I'm hurting myself. And at the same time, i'm taking a risk to hurt someone else. I choose to be this way. But i don't know why. I know i can make the other decision. You know, letting things go. Take a few weeks to be okay. And things will get a bit better. I can choose that kind of path; But i don't want to. Because i don't have faith with myself either i can stay strong holding myself all alone. I know i'm not alone, But the reality for me it's hard to except. Even i can't believe it's hard to fit in in this world. 'fit in'. The word really knock me off from reality. I've tried since high school, matrix, and now adulthood. To actually fit in and let people like you it's not easy and it's not that hard. You must be yourself. But people out there, they judge. And sometime being our self is not going to make us fit in with the environment.   I gave up once when i was in matriculation. I still remember in class, all i ever do was texting my bf and study with this one chinese girl name Jooi Ying. She was everything to me. She was my teacher, my closes classmate. One year past by. She's taking accounting in USM. And we do still talk to each other. Fitting in life with her was a great experience in life.  Thanks to her, i survive my teenage life in matrix life.



So, here comes the reality. Adulthood. Gosh, i make myself sound old. Teenage life. Serious teenage life. Universities life. More complicated than i thought. Don't let me start nag. I've been here for like 2 years. jumping into three. Ya Allah, dugaan dia. T.T. Imagine this big balloon of life. Where you keep huffing and puffing air into it. Let imagine that the air is all the mix memories, all of them. Sad, happy, horror, pain and all of the story in life. Waiting it for burst is like waiting for something that you are not sure off. You are prepare to let it go BOOM! but your scared to death. That is life for me right now.

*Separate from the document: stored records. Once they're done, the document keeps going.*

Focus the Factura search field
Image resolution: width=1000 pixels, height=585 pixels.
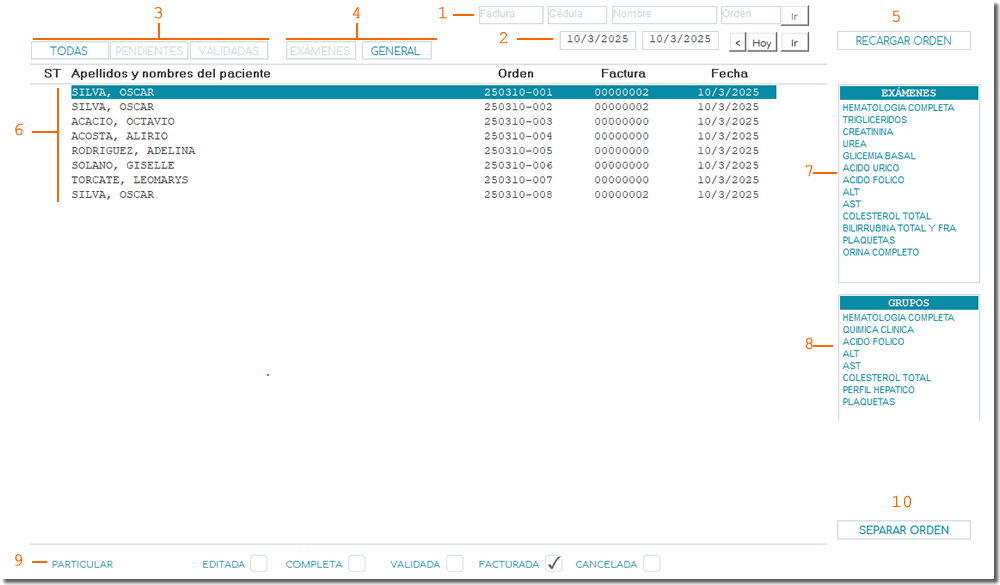click(510, 15)
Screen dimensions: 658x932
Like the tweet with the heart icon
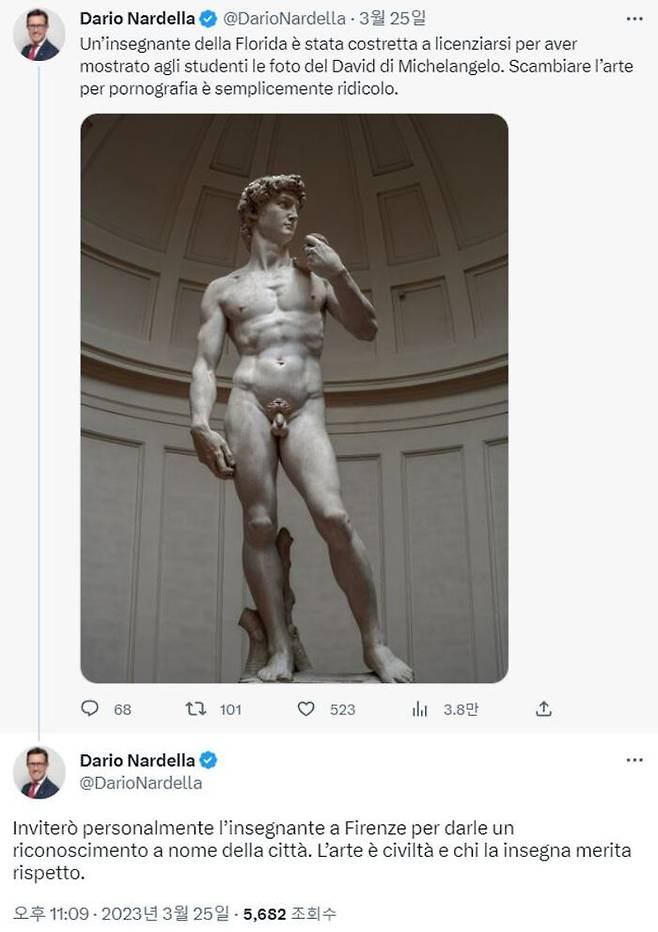(x=307, y=709)
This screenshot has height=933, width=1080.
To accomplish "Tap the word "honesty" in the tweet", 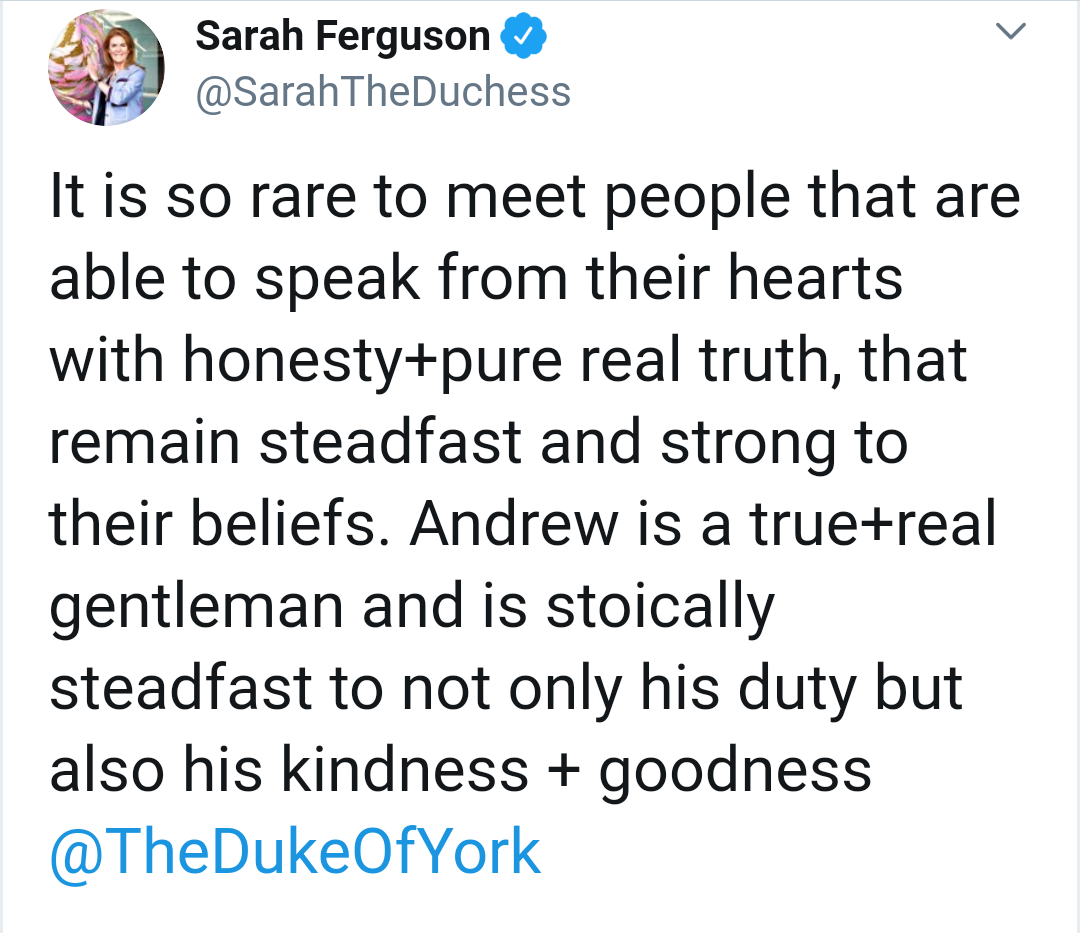I will pyautogui.click(x=289, y=361).
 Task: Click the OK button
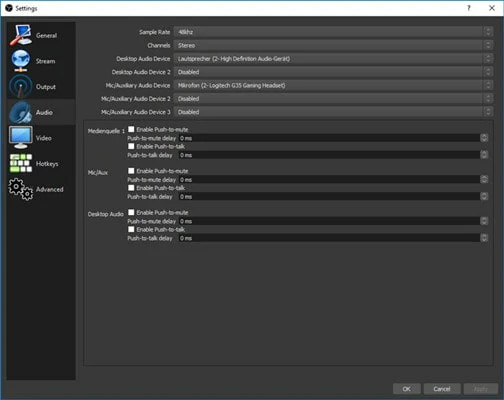pos(406,389)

I try to let myself learn how to be more responsible. How to make people eventually like me. Senang kata, nak jaga hati orang lah. Not as it in love with me or something. Just they feel comfortable with me. Sometime, i think, I'm the one who making effort to be fit in with a bunch of people. Even how hard i tried. it's not working. So eventually i gave up and just being this zombie and walk in life like i'm heartless. True story. for now. Or maybe, this is how life work out on everyone.


Not everyone going to like you, because face the fact that you yourself don't even like some of the people in your own life don't cha?






Dear you, i was missing you so much that  sometime giving up was my last choice. But eventually, i can't. I'm always like this. Having the thought of staying strong, but actually my words, is not louder than word. Not loud enough. When i was with her, i can actually feel the pain that she hold if she knows the truth. I've been in her place once in life. It hurt badly. I don't know why, but i have a bit regret in myself knowing you. if i can turn back in time, i wish to erase all the part where i know you. Where i always said i hate you. and see where are we standing right now. I'm in love with you and i need to face the fact that you the love that you gave me back is not real. In dreams i think. But reality, this is all fake. I need someone to occupy the emptiness in my heart, and you were there. If i let you go, there's a hole inside me screaming for help. Shivering in coldness. i can make the choice letting you go and wait for the right time to be in love. But i'm taking the risk to get hurt. again and again and again. No matter what you do. i forgive you. Because i was taught that one day all the sacrifice will be worth it. I've gave up once before. I'm not ready to let my heart free. I put her in a cage, and torture her with all the pain that i choose to be in. It was my false.

Dear heart, please stay strong. I need you. Please stay strong. :')   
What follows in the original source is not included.